Dave and I are reading books set in [city name redacted] for Season 7 of our podcast… coming very shortly! In between investigating historical fiction, family sagas, narrative nonfiction, and memoirs for the show, we’ve been sneaking in a few other things here and there.
I’m currently distracted by the cookbooks Graze and Peckish, both by Suzanne Lenzer. They’re love letters to meals devoted to delicious little bits, instead of the traditional protein+two veg+starch. If you lean favorably toward charcuterie at all, I think you would also like these cookbooks. One of the sections of Peckish is called ‘On Toast.’ That’s a 100% yes from me. (Sometimes for breakfast or lunch, I make us what I call ‘Cocktail Party Plates’ with a scoop of tuna salad, half a hard-boiled egg, some olives, crudité. It’s nothing too extraordinary but calling it a ‘Cocktail Party Plate’ feels fancy.)
I’ve also been indulging in books related to our upcoming Readers’ Weekend at Trevor Hall. I read the Downton Abbey-adjacent The House at Riverton by Kate Morton (4 stars; deliciously melodramatic and tragic), a twisty thriller by Ethel Lina White called The Spiral Staircase (you might remember I talked about her novel The Lady Vanishes in our episode about trains), and — perhaps my oddball favorite — Hollow Places: An Anthology of Modern Country House Poems. The poems are divided into categories like Ghosts & Echoes, Fixtures & Fittings, Arrivals & Departures. It’s nerdy fun!
Oh, I loved The House at Riverton by Kate Morton! I found it when looking for recommendations for someone going through Downton Abbey withdrawals. Been meaning to read more books by her (they always sound good) but haven't managed yet.
------------------------------------------------------------------------
List every book title named in the reading post. Answer from the text above alone.
------------------------------------------------------------------------
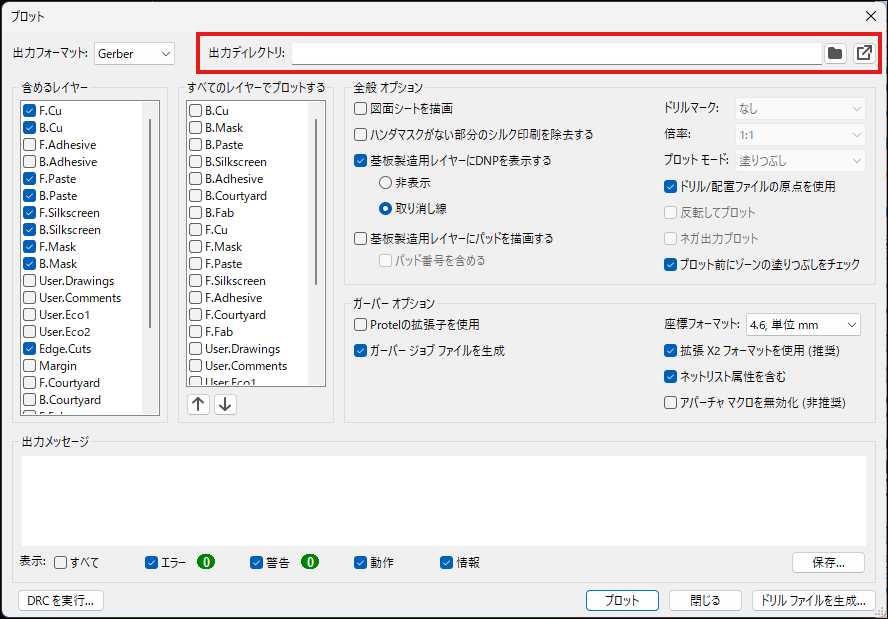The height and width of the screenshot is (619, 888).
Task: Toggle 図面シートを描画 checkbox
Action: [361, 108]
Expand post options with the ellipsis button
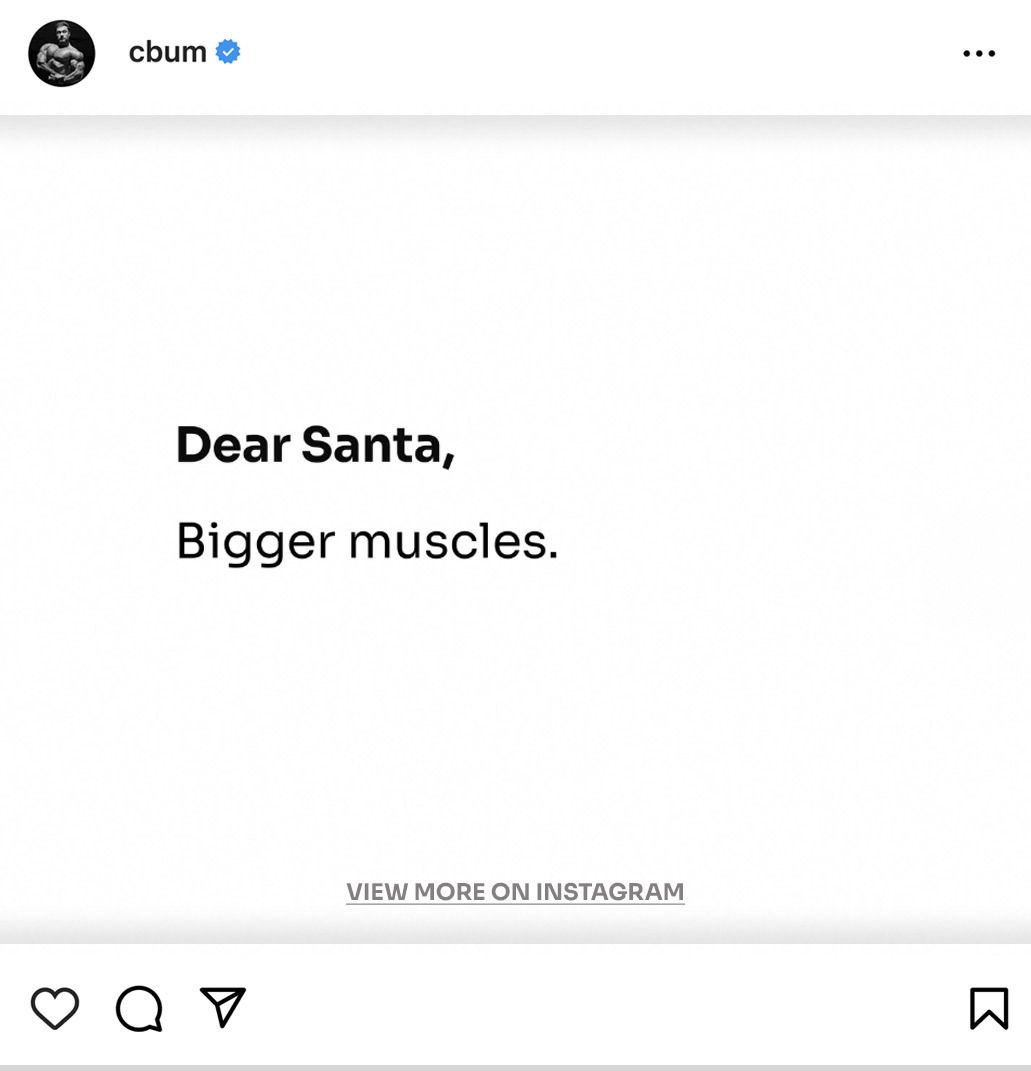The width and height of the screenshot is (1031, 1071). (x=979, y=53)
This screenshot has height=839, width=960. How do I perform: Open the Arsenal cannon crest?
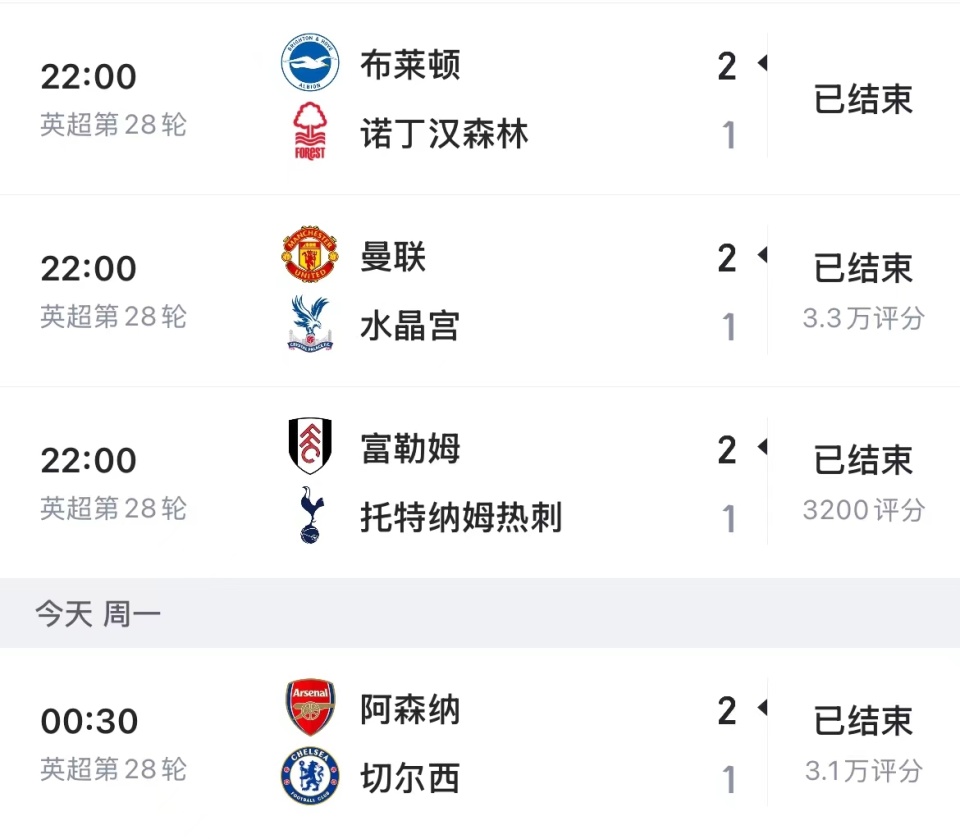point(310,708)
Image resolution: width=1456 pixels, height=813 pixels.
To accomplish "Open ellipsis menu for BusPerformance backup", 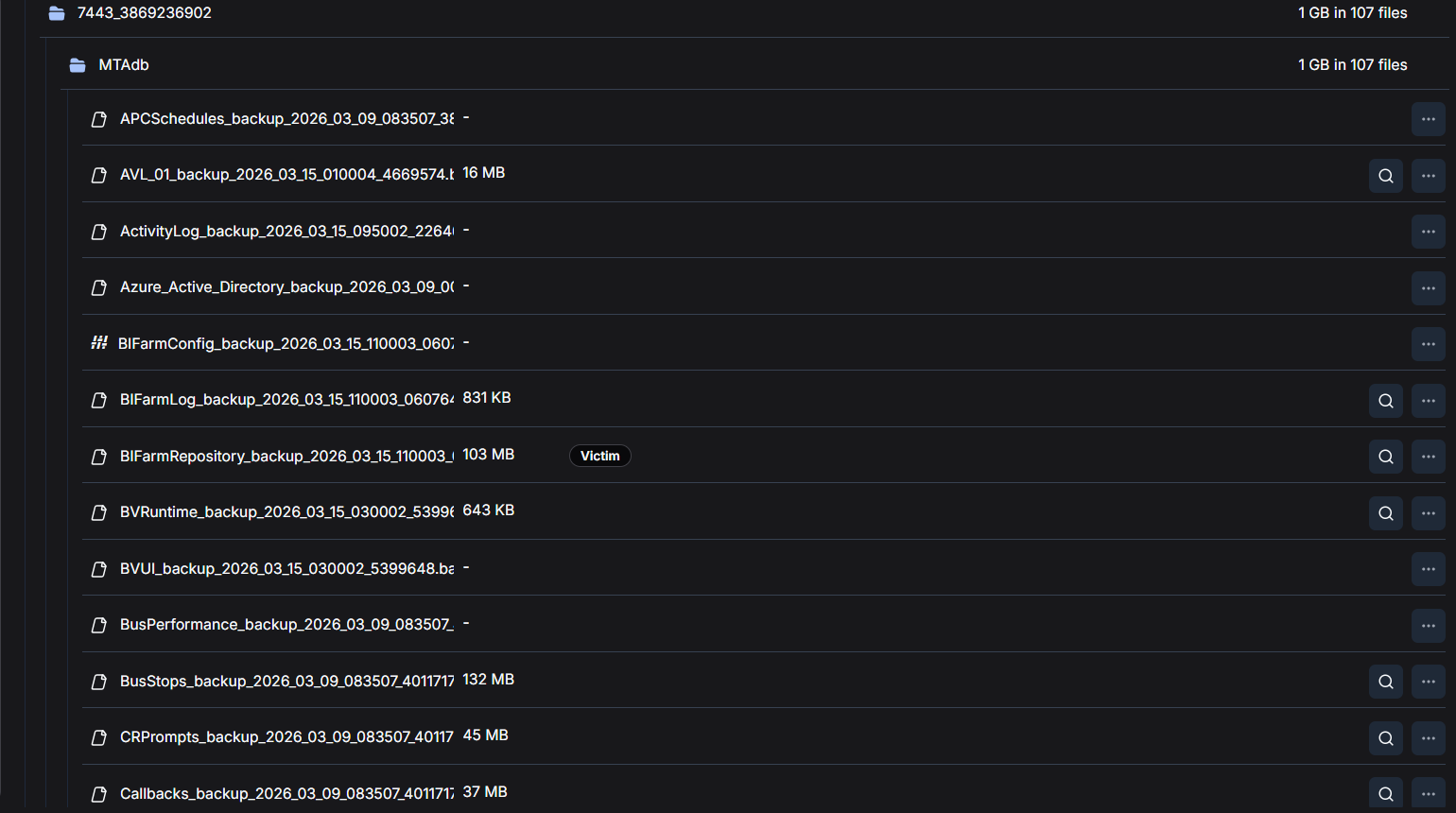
------------------------------------------------------------------------
SOLUTION:
Graze
Peckish
The House at Riverton
The Spiral Staircase
The Lady Vanishes
Hollow Places: An Anthology of Modern Country House Poems